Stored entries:

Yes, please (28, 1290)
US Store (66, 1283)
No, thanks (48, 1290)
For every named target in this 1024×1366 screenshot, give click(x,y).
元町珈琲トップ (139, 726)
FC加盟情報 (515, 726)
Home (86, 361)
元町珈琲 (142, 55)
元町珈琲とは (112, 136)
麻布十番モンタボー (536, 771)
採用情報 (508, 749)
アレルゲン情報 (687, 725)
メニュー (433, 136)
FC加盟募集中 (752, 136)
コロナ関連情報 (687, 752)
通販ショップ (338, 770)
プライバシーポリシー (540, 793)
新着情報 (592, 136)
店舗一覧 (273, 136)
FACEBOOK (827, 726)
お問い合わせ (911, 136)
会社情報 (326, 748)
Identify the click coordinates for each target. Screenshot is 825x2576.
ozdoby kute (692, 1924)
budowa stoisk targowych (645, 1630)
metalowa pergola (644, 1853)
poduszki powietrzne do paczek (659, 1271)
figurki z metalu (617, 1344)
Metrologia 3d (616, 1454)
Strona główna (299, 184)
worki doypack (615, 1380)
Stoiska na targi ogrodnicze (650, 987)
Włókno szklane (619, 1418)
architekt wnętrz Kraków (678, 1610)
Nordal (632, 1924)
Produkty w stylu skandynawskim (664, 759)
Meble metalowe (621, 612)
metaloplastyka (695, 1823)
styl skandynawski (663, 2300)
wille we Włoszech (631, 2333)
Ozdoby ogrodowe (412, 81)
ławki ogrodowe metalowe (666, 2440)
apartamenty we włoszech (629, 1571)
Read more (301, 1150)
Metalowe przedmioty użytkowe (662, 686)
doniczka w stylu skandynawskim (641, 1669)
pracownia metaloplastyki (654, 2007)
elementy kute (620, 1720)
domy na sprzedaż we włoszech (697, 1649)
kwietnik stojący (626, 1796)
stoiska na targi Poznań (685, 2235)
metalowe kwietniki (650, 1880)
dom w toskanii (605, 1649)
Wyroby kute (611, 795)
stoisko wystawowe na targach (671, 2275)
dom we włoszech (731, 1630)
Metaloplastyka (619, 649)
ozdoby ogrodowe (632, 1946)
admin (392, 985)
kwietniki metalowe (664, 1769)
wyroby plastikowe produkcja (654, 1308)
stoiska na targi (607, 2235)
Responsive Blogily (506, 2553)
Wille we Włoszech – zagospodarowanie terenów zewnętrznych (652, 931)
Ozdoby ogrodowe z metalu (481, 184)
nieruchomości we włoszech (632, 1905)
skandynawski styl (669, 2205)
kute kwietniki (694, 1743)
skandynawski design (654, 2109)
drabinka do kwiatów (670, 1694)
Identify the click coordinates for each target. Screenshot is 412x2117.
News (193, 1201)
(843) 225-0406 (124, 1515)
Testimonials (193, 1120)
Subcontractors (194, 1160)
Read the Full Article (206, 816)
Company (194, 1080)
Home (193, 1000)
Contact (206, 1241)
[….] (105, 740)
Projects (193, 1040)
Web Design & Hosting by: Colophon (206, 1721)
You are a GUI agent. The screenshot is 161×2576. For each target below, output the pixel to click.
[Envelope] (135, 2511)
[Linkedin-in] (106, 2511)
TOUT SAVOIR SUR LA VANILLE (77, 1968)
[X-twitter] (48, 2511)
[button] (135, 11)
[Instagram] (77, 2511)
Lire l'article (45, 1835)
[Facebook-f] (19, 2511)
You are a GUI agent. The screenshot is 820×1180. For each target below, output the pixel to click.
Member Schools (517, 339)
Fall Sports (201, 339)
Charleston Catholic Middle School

# YOUR TASK:
Look through the data above and return exactly the lines from the one that contains "Nordal (632, 1924)" to the one that contains "[button] (135, 11)", inclusive, with nothing else.

# TASK ANSWER:
Nordal (632, 1924)
Produkty w stylu skandynawskim (664, 759)
Meble metalowe (621, 612)
metaloplastyka (695, 1823)
styl skandynawski (663, 2300)
wille we Włoszech (631, 2333)
Ozdoby ogrodowe (412, 81)
ławki ogrodowe metalowe (666, 2440)
apartamenty we włoszech (629, 1571)
Read more (301, 1150)
Metalowe przedmioty użytkowe (662, 686)
doniczka w stylu skandynawskim (641, 1669)
pracownia metaloplastyki (654, 2007)
elementy kute (620, 1720)
domy na sprzedaż we włoszech (697, 1649)
kwietnik stojący (626, 1796)
stoiska na targi Poznań (685, 2235)
metalowe kwietniki (650, 1880)
dom w toskanii (605, 1649)
Wyroby kute (611, 795)
stoisko wystawowe na targach (671, 2275)
dom we włoszech (731, 1630)
Metaloplastyka (619, 649)
ozdoby ogrodowe (632, 1946)
admin (392, 985)
kwietniki metalowe (664, 1769)
wyroby plastikowe produkcja (654, 1308)
stoiska na targi (607, 2235)
Responsive Blogily (506, 2553)
Wille we Włoszech – zagospodarowanie terenów zewnętrznych (652, 931)
Ozdoby ogrodowe z metalu (481, 184)
nieruchomości we włoszech (632, 1905)
skandynawski styl (669, 2205)
kute kwietniki (694, 1743)
skandynawski design (654, 2109)
drabinka do kwiatów (670, 1694)
Identify the click coordinates for each target. Screenshot is 412x2117.
News (193, 1201)
(843) 225-0406 (124, 1515)
Testimonials (193, 1120)
Subcontractors (194, 1160)
Read the Full Article (206, 816)
Company (194, 1080)
Home (193, 1000)
Contact (206, 1241)
[….] (105, 740)
Projects (193, 1040)
Web Design & Hosting by: Colophon (206, 1721)
You are a GUI agent. The screenshot is 161×2576. For each target below, output the pixel to click.
[Envelope] (135, 2511)
[Linkedin-in] (106, 2511)
TOUT SAVOIR SUR LA VANILLE (77, 1968)
[X-twitter] (48, 2511)
[button] (135, 11)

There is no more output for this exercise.